Substantially, Augusta National is the same layout it was four decades ago, except that the trees have grown larger and some greens have been raised and others lowered and a couple moved, such as the 10th and 16th. The back nine was the front nine originally, but when Jones and Roberts recognized the dramatic potential of all that water over there and saw it was a tougher nine, they changed it around in 1933, before the first tournament was played.

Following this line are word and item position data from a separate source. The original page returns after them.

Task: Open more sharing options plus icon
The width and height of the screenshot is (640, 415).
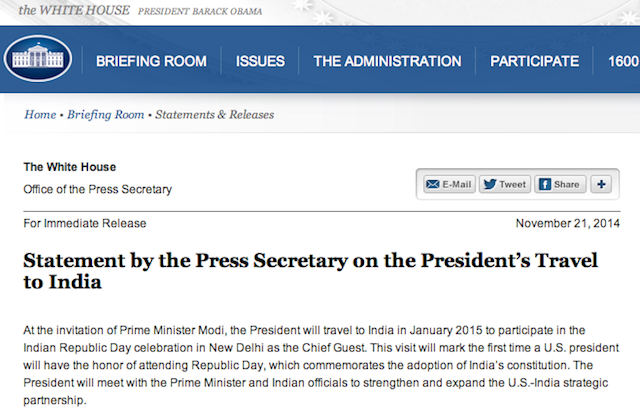Action: (601, 184)
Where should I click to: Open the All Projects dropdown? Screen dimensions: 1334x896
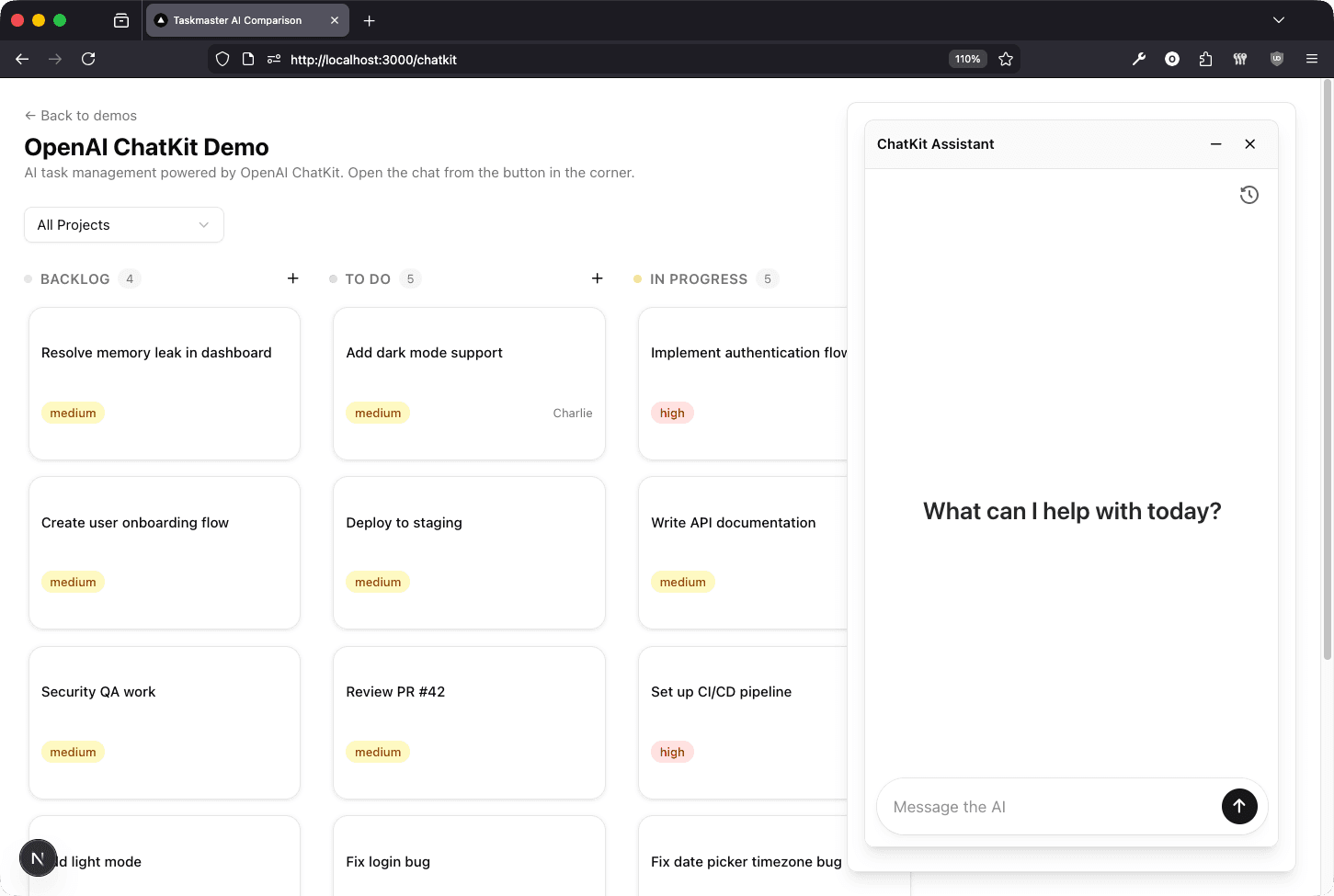coord(123,224)
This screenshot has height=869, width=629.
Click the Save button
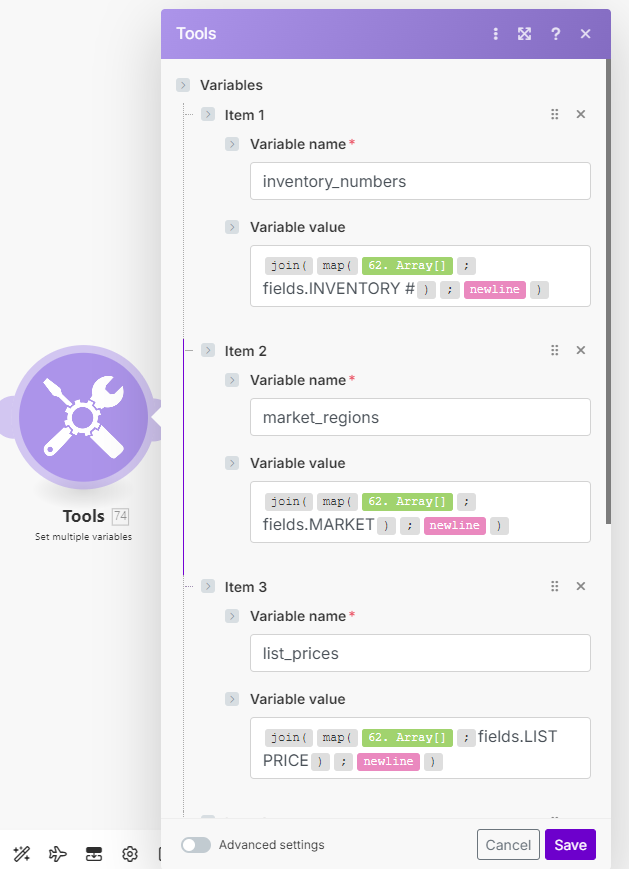coord(570,845)
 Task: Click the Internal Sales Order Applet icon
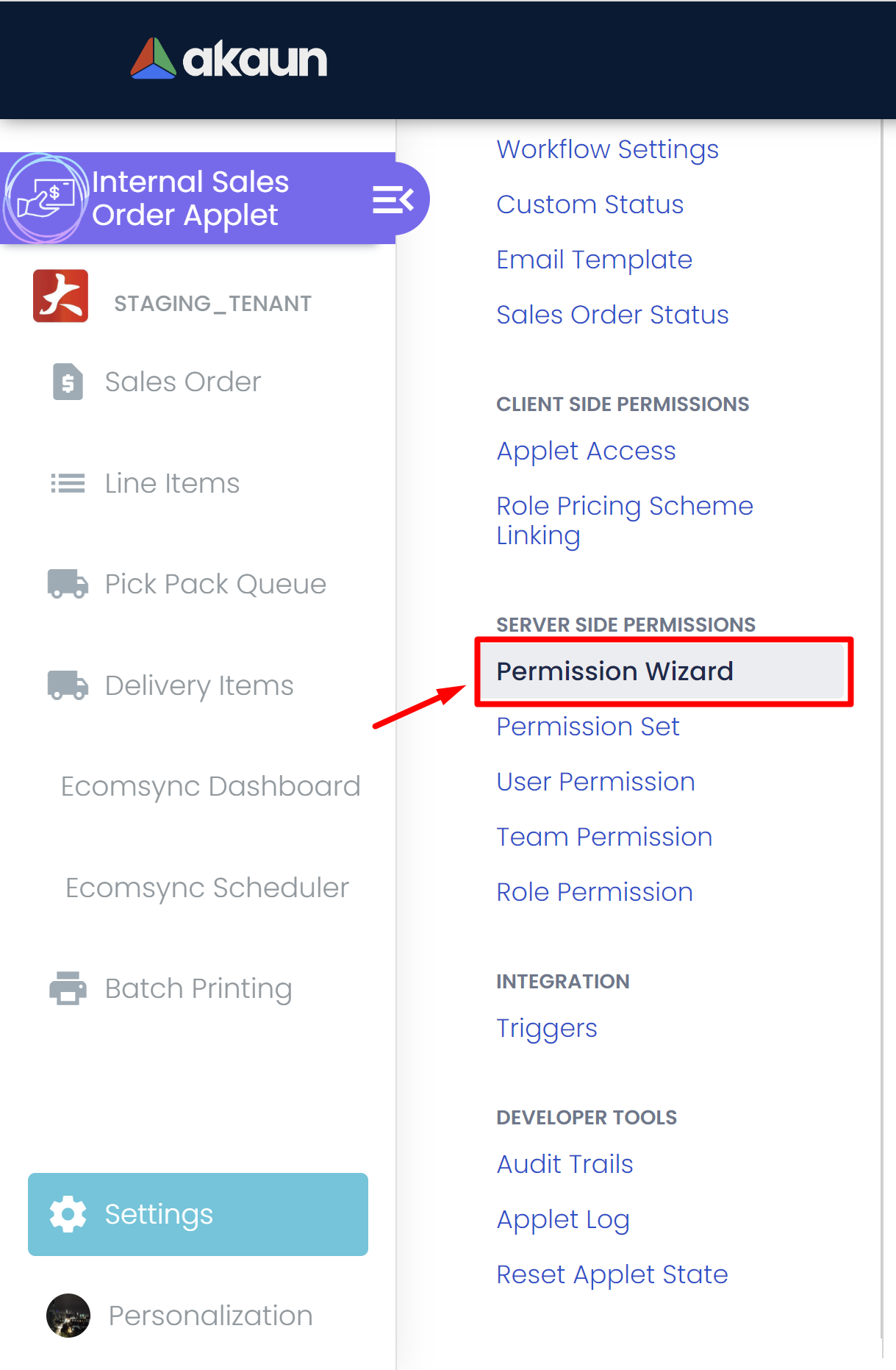pos(46,199)
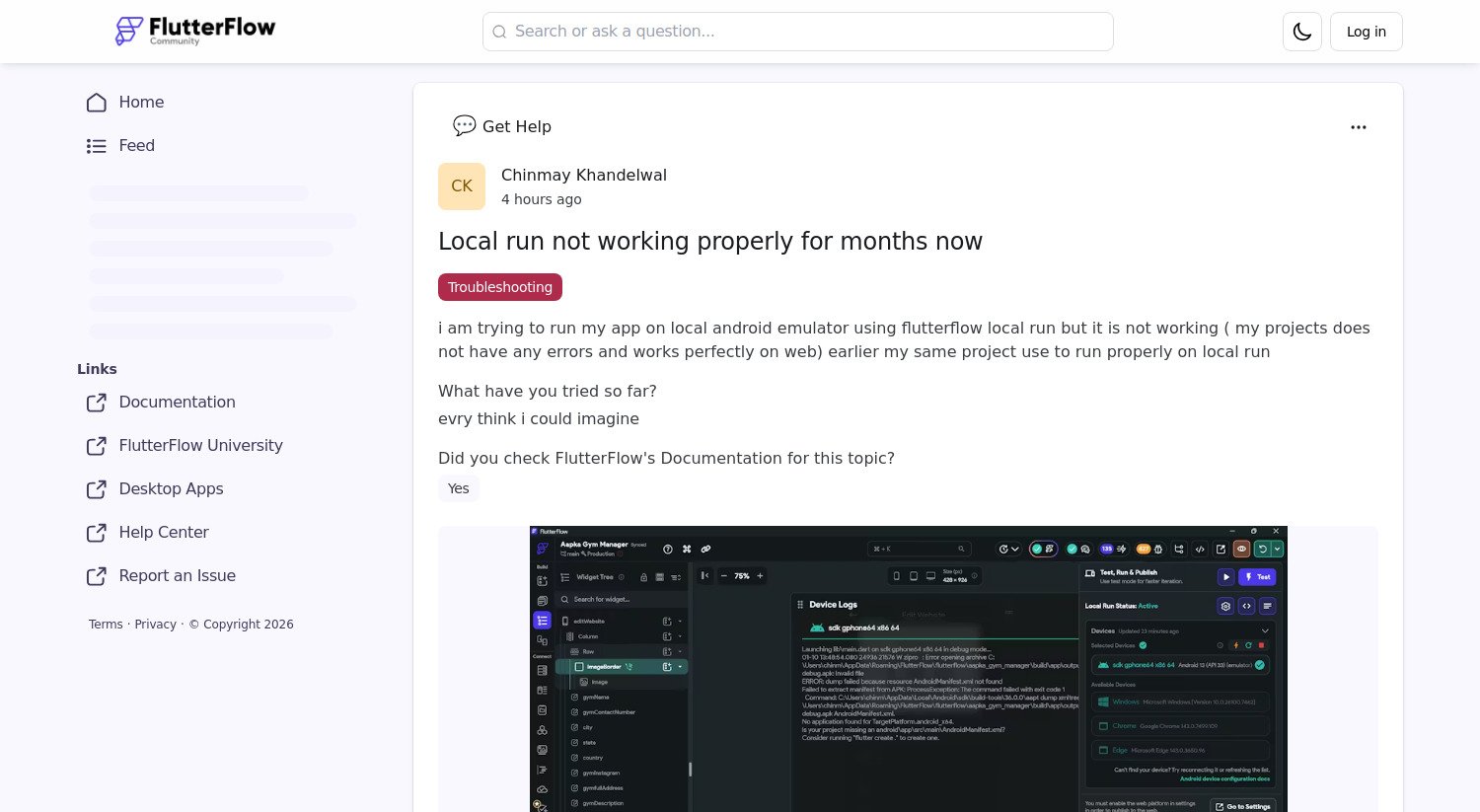This screenshot has height=812, width=1480.
Task: Click the external-link icon beside Documentation
Action: [x=97, y=403]
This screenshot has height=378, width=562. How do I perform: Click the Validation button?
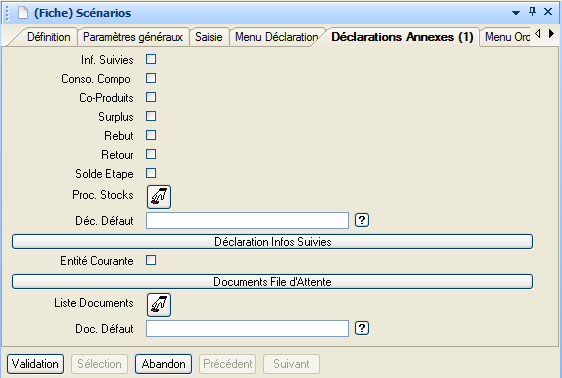pyautogui.click(x=35, y=364)
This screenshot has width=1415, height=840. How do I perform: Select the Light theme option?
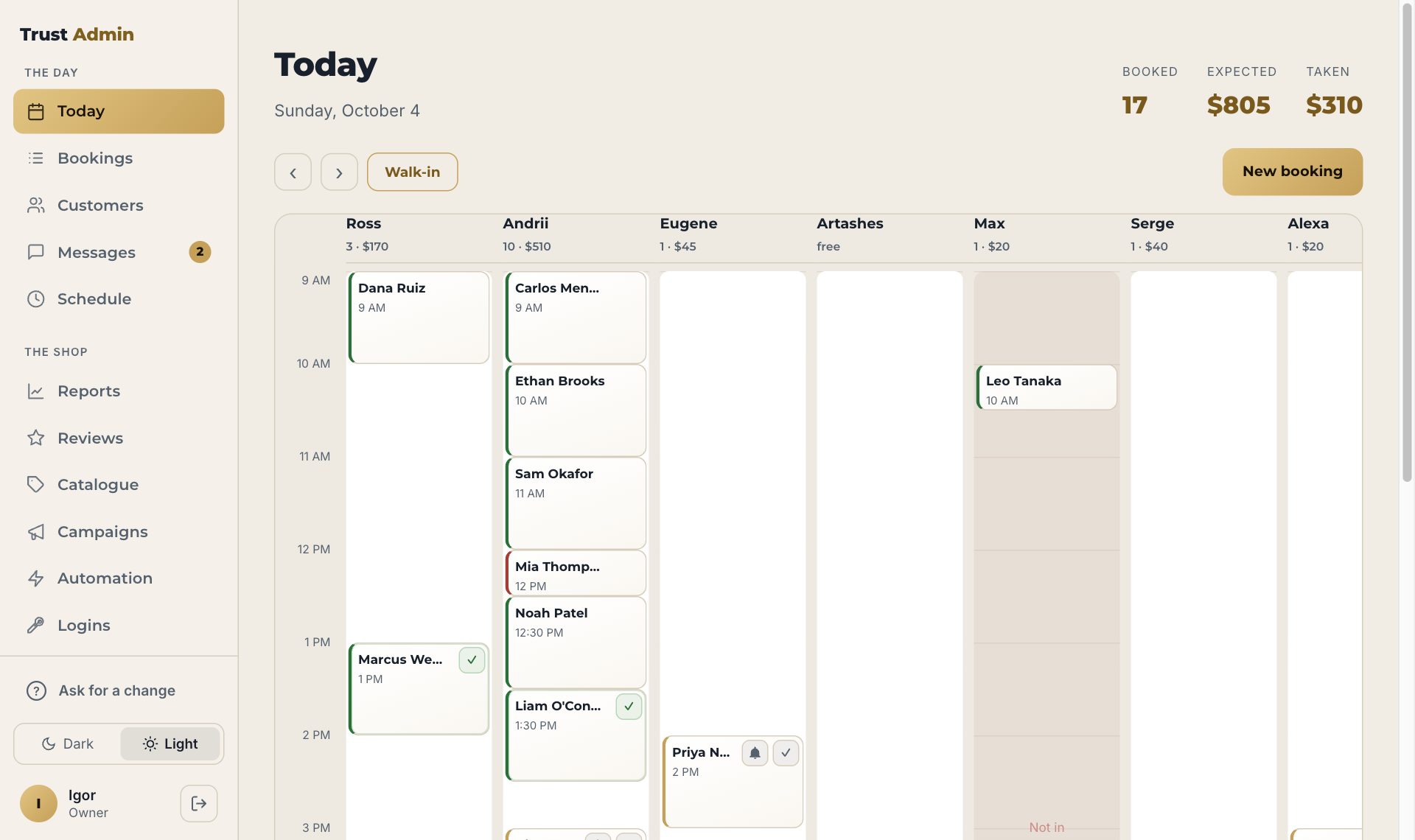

The scoring potential has never actually changed, according to Cliff Roberts, the only chairman Augusta has ever had. "We have tightened the course," he says. "It is certainly not as wide open as it was. However, this is offset now by the course being in much better condition." The greens are slower than they once were, but certain holes are longer and some demand more accurate driving.
Last year Augusta's most popular hole, the double eagle 15th, turned up with its tee moved back and to the right and with two huge mounds—an elephant burial ground, somebody called them—on the right, just where many tee shots used to come to rest. Reason: too many golfers had been reaching the 15th green in two.
"We tightened up 15 in order to justify its continued classification as a par 5," Roberts explained, "and to protect the authenticity of Gene Sarazen's double eagle."
The change was drastic, but the hole became a more genuine par 5. This year the elephant mounds have come down, to be replaced by a series of less obtrusive but equally effective little mounds. "Chocolate drops," Roberts calls them. Hopefully, the ideal has been achieved. It's a tougher driving hole than it used to be, and the old gambling aspects of it have been retained: the chance to hit over the water on your second shot and gain ground. On Nicklaus or Palmer or Player or Casper.
Never have the names seemed more eager for the Masters or looked as sharp. And the course is there waiting, elegant as ever.
So? Right. Looks like a Gibby Gilbert week from here.